#### Action item
An exact transcription of the lines below, from the first through the one containing "The width and height of the screenshot is (890, 504).", is the only output wanted.
Segment Start: Entries provided
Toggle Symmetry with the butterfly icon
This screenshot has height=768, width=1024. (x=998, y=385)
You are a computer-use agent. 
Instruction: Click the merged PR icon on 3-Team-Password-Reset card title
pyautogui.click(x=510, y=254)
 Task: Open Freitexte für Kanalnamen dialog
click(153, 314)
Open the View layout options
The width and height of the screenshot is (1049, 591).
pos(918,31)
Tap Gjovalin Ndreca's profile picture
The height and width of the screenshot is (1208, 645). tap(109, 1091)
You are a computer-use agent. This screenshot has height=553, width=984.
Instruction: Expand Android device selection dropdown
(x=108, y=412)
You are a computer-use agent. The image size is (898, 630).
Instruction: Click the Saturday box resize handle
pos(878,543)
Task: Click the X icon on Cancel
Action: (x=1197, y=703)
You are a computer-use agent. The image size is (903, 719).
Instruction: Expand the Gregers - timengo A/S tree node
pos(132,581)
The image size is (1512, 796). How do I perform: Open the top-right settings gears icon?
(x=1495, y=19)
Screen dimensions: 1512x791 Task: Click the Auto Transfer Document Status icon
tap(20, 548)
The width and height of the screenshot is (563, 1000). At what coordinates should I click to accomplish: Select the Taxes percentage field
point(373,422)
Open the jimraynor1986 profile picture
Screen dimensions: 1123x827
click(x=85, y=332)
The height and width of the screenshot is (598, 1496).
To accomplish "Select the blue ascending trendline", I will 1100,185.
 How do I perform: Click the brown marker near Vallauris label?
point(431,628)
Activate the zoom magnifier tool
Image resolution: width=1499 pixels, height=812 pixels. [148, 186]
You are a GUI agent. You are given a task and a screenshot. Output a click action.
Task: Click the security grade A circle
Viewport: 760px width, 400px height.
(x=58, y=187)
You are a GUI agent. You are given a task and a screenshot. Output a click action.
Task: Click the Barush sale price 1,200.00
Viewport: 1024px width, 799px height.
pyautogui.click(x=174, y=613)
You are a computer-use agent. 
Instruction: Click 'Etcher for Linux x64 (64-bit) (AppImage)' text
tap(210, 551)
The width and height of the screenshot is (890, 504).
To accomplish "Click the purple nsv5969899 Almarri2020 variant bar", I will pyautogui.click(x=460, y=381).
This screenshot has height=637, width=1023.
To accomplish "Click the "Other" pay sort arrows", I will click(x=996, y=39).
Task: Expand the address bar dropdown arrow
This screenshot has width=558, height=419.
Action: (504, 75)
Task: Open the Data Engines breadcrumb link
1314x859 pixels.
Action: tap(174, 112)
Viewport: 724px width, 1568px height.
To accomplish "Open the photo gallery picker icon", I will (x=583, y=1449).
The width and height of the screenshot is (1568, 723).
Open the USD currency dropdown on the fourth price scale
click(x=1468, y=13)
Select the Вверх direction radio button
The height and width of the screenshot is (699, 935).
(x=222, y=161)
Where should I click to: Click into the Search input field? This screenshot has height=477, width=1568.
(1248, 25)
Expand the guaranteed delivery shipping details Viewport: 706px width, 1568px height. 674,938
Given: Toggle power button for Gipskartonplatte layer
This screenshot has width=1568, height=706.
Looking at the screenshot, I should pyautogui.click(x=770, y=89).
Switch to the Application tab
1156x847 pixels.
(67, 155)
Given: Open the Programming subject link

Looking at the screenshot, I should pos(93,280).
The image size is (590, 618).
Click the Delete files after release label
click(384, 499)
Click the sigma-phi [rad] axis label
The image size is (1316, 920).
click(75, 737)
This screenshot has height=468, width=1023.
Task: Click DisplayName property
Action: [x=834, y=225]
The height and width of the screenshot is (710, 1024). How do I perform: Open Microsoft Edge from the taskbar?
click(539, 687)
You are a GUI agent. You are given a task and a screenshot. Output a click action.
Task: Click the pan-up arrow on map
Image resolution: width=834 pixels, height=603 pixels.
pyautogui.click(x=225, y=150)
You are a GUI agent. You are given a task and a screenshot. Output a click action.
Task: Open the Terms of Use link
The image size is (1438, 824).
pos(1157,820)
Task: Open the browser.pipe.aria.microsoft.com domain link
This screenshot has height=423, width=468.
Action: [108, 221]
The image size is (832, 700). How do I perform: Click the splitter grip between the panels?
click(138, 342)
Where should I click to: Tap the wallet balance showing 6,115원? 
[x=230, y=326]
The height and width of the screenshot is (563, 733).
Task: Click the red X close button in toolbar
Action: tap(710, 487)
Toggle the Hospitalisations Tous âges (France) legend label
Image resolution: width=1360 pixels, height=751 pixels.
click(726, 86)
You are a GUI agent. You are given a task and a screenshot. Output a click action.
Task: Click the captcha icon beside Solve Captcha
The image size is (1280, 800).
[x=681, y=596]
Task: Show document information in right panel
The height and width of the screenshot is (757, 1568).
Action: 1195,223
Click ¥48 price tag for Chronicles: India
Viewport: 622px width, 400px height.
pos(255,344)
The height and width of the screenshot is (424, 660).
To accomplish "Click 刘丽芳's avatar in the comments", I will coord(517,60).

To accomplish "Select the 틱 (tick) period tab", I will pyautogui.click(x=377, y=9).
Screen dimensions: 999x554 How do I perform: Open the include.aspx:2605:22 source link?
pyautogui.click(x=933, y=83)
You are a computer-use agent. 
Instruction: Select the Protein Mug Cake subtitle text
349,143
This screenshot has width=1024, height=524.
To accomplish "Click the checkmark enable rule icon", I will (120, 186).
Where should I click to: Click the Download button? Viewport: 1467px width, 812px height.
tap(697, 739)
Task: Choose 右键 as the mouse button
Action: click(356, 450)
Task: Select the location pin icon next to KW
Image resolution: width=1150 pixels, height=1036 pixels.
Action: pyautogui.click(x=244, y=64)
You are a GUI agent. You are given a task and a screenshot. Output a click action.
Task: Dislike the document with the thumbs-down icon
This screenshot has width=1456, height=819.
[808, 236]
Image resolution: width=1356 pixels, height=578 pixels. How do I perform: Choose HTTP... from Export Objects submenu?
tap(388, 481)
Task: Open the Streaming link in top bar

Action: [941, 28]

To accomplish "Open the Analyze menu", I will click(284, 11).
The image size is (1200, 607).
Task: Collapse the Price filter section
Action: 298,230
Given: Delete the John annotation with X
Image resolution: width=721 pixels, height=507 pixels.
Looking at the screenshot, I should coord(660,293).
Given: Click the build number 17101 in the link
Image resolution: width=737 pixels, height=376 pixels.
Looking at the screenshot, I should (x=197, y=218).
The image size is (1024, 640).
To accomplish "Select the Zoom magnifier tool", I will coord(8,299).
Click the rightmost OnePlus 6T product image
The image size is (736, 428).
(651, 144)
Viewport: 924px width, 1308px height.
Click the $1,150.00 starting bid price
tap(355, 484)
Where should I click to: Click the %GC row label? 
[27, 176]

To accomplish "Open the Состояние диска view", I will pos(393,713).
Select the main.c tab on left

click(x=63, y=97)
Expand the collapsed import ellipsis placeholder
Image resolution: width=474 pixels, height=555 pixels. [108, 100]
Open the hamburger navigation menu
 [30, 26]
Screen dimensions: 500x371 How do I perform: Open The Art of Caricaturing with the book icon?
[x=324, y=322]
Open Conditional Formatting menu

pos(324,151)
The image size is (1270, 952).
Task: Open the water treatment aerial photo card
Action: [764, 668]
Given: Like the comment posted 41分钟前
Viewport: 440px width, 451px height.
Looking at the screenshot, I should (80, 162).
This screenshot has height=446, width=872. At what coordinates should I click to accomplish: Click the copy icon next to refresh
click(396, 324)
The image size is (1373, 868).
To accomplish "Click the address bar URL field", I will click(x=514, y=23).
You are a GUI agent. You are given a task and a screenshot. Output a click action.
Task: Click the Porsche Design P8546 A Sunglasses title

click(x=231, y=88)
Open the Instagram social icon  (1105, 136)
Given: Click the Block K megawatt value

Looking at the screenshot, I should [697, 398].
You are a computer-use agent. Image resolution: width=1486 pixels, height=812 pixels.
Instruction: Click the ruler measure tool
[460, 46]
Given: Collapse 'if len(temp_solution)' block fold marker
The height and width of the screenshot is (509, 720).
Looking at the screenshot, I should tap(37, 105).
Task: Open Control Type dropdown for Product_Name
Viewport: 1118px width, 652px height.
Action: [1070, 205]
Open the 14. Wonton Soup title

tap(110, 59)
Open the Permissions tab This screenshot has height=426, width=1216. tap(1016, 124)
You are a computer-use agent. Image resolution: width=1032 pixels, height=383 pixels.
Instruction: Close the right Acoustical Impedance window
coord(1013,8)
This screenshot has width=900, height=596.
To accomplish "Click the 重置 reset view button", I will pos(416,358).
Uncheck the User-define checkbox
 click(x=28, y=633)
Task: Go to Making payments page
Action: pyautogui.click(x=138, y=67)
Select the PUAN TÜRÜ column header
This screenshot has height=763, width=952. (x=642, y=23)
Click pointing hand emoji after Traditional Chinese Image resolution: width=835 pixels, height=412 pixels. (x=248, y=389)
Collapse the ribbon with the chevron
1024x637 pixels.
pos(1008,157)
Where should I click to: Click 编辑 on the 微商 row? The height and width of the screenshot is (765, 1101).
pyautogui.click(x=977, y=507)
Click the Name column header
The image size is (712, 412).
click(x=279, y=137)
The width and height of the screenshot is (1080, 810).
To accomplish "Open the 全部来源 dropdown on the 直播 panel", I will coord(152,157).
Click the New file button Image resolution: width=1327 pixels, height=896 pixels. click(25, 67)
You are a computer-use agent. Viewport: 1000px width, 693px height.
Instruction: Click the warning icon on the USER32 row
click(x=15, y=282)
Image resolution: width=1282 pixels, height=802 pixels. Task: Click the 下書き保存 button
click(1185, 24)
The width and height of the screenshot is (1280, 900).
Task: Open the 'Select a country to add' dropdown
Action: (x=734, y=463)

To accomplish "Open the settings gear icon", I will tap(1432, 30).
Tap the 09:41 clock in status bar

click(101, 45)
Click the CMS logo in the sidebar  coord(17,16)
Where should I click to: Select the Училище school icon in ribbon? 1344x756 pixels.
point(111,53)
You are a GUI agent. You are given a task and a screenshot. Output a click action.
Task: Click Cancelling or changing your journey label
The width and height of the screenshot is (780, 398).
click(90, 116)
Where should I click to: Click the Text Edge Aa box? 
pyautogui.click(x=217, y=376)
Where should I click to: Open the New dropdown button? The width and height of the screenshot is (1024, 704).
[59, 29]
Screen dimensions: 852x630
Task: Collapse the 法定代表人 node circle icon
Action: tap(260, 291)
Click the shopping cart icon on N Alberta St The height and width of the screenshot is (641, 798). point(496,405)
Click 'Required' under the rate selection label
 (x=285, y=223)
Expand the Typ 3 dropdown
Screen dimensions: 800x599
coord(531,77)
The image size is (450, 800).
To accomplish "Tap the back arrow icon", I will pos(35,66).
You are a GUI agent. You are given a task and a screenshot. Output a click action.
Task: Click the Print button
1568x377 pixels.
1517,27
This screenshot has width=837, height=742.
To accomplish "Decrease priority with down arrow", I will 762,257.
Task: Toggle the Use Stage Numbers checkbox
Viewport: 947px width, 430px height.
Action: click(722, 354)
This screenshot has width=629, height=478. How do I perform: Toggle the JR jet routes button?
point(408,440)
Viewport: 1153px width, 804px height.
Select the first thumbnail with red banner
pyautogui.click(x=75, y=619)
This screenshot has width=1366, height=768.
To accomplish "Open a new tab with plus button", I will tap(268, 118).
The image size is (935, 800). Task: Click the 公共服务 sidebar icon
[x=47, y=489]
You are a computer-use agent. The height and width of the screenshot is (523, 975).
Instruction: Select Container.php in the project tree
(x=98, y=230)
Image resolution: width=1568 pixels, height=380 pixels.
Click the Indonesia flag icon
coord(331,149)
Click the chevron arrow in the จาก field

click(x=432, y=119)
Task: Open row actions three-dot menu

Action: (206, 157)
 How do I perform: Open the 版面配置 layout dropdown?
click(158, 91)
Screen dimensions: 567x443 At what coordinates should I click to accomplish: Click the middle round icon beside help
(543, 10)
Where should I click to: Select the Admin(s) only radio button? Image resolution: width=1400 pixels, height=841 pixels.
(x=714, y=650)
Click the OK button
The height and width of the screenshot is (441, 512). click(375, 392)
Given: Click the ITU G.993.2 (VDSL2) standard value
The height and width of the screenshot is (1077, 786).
Segment End: Entries provided
#### Answer below
Toggle Symmetry with the butterfly icon
This screenshot has height=768, width=1024. (x=998, y=385)
You are a computer-use agent. 
Instruction: Click the merged PR icon on 3-Team-Password-Reset card title
pyautogui.click(x=510, y=254)
 Task: Open Freitexte für Kanalnamen dialog
click(153, 314)
Open the View layout options
The width and height of the screenshot is (1049, 591).
pos(918,31)
Tap Gjovalin Ndreca's profile picture
The height and width of the screenshot is (1208, 645). tap(109, 1091)
You are a computer-use agent. This screenshot has height=553, width=984.
Instruction: Expand Android device selection dropdown
(x=108, y=412)
You are a computer-use agent. The image size is (898, 630).
Instruction: Click the Saturday box resize handle
pos(878,543)
Task: Click the X icon on Cancel
Action: (x=1197, y=703)
You are a computer-use agent. The image size is (903, 719).
Instruction: Expand the Gregers - timengo A/S tree node
pos(132,581)
The image size is (1512, 796). How do I perform: Open the top-right settings gears icon?
(x=1495, y=19)
Screen dimensions: 1512x791 Task: Click the Auto Transfer Document Status icon
tap(20, 548)
The width and height of the screenshot is (563, 1000). At what coordinates should I click to accomplish: Select the Taxes percentage field
point(373,422)
Open the jimraynor1986 profile picture
Screen dimensions: 1123x827
click(x=85, y=332)
The height and width of the screenshot is (598, 1496).
To accomplish "Select the blue ascending trendline", I will 1100,185.
 How do I perform: Click the brown marker near Vallauris label?
point(431,628)
Activate the zoom magnifier tool
Image resolution: width=1499 pixels, height=812 pixels. [148, 186]
You are a GUI agent. You are given a task and a screenshot. Output a click action.
Task: Click the security grade A circle
Viewport: 760px width, 400px height.
(x=58, y=187)
You are a GUI agent. You are given a task and a screenshot. Output a click action.
Task: Click the Barush sale price 1,200.00
Viewport: 1024px width, 799px height.
pyautogui.click(x=174, y=613)
You are a computer-use agent. 
Instruction: Click 'Etcher for Linux x64 (64-bit) (AppImage)' text
tap(210, 551)
The width and height of the screenshot is (890, 504).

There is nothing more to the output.